::: Input data

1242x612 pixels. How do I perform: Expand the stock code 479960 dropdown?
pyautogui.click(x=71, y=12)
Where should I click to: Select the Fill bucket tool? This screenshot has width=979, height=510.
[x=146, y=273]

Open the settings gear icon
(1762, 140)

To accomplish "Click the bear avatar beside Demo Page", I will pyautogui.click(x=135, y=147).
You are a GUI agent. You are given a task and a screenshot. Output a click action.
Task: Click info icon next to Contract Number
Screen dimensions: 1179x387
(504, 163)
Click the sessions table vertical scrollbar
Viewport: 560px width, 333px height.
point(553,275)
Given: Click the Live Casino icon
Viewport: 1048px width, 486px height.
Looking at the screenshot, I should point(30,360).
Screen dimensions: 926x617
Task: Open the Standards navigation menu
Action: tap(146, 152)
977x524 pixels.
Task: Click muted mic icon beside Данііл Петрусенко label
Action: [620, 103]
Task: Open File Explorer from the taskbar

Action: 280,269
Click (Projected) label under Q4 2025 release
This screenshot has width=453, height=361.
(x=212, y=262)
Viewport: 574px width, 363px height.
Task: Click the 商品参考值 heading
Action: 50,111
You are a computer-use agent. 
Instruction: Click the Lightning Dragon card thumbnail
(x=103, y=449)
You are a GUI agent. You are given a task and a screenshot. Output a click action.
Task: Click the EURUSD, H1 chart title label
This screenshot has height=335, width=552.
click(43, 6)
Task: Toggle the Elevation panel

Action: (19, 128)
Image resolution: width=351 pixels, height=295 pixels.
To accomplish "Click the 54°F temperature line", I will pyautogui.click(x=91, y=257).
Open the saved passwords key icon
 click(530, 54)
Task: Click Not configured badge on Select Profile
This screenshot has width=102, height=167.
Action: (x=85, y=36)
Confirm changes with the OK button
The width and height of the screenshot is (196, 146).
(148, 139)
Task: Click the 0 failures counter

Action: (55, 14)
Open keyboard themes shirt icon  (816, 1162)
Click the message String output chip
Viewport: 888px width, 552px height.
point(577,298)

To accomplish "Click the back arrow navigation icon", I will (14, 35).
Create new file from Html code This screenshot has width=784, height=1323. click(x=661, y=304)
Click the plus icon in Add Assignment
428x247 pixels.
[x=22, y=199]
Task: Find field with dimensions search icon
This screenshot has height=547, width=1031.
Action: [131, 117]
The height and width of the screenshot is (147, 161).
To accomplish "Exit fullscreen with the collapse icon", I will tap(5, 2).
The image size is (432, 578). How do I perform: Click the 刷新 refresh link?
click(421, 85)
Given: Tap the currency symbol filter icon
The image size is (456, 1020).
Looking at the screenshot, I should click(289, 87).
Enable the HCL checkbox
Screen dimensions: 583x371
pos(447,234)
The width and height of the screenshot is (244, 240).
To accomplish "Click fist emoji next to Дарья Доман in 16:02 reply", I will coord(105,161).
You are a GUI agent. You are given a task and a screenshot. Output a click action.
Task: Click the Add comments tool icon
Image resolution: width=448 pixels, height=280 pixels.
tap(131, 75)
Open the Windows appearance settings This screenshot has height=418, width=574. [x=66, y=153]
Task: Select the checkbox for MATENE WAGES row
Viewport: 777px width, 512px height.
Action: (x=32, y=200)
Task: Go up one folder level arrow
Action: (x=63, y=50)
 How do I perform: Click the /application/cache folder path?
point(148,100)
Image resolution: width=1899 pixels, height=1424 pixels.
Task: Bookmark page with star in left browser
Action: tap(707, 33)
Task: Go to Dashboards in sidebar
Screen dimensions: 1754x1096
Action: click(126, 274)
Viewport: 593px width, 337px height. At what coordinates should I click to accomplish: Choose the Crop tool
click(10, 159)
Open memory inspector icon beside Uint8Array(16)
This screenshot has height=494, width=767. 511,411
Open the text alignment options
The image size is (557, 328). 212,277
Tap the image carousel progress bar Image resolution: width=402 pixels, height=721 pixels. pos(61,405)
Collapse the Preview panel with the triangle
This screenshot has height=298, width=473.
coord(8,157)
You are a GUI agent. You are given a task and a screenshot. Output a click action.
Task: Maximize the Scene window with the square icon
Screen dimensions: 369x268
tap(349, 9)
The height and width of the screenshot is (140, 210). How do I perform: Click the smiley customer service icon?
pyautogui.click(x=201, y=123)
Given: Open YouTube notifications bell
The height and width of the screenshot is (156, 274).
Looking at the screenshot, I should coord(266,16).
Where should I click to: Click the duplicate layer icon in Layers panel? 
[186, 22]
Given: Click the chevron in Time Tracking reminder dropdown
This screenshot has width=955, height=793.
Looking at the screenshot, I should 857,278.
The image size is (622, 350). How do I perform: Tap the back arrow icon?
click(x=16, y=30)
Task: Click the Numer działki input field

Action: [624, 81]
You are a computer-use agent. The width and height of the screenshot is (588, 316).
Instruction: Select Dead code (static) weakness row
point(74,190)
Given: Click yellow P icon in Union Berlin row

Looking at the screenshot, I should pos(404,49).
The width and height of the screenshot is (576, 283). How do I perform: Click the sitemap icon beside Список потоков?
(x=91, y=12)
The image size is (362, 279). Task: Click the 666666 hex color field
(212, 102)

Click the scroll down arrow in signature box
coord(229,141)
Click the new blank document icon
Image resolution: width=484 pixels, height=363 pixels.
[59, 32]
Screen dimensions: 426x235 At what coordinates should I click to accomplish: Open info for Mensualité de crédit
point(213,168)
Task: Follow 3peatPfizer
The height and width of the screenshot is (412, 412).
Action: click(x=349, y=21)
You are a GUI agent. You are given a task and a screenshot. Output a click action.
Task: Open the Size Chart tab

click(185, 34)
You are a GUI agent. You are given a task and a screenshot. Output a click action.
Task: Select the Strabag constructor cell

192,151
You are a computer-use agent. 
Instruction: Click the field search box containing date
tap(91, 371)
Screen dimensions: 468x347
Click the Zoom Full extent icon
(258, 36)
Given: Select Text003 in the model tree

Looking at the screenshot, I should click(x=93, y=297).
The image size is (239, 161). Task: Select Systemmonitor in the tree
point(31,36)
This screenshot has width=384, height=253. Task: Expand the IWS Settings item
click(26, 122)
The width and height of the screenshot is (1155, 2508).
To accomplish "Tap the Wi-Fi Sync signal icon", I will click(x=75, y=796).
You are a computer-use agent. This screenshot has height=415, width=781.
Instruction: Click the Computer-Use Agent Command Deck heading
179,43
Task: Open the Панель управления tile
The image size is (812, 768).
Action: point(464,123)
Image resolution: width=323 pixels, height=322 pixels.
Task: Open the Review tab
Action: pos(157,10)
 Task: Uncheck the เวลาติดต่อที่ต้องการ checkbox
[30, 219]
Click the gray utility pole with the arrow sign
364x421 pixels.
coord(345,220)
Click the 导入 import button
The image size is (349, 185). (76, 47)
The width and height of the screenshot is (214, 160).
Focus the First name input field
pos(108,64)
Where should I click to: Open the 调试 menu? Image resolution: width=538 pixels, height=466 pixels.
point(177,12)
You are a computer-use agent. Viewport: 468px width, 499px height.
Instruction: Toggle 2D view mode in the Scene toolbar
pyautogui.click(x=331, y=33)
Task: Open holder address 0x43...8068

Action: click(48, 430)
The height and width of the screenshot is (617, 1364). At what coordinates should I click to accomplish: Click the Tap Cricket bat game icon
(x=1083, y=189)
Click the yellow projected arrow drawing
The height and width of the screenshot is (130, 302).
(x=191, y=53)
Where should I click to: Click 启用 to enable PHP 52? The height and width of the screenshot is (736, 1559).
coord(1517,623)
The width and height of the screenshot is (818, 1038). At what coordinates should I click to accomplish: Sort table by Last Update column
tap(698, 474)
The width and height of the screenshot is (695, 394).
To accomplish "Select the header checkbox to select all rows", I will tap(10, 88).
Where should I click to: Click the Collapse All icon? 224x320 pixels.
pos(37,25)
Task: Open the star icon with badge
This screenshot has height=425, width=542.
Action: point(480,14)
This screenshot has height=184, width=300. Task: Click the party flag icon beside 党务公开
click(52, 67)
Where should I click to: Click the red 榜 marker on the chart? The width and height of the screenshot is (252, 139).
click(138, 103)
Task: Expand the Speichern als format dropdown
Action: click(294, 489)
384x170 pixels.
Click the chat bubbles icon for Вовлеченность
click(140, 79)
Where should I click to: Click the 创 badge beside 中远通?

::::::

*Work order:* Considering only the material above, set down every line from the one with "Given: Click the chevron" to the one with "You are a computer-use agent. The", inclusive, exactly as written.

*Exercise output:*
Given: Click the chevron in Time Tracking reminder dropdown
This screenshot has width=955, height=793.
Looking at the screenshot, I should 857,278.
The image size is (622, 350). How do I perform: Tap the back arrow icon?
click(x=16, y=30)
Task: Click the Numer działki input field

Action: [624, 81]
You are a computer-use agent. The width and height of the screenshot is (588, 316).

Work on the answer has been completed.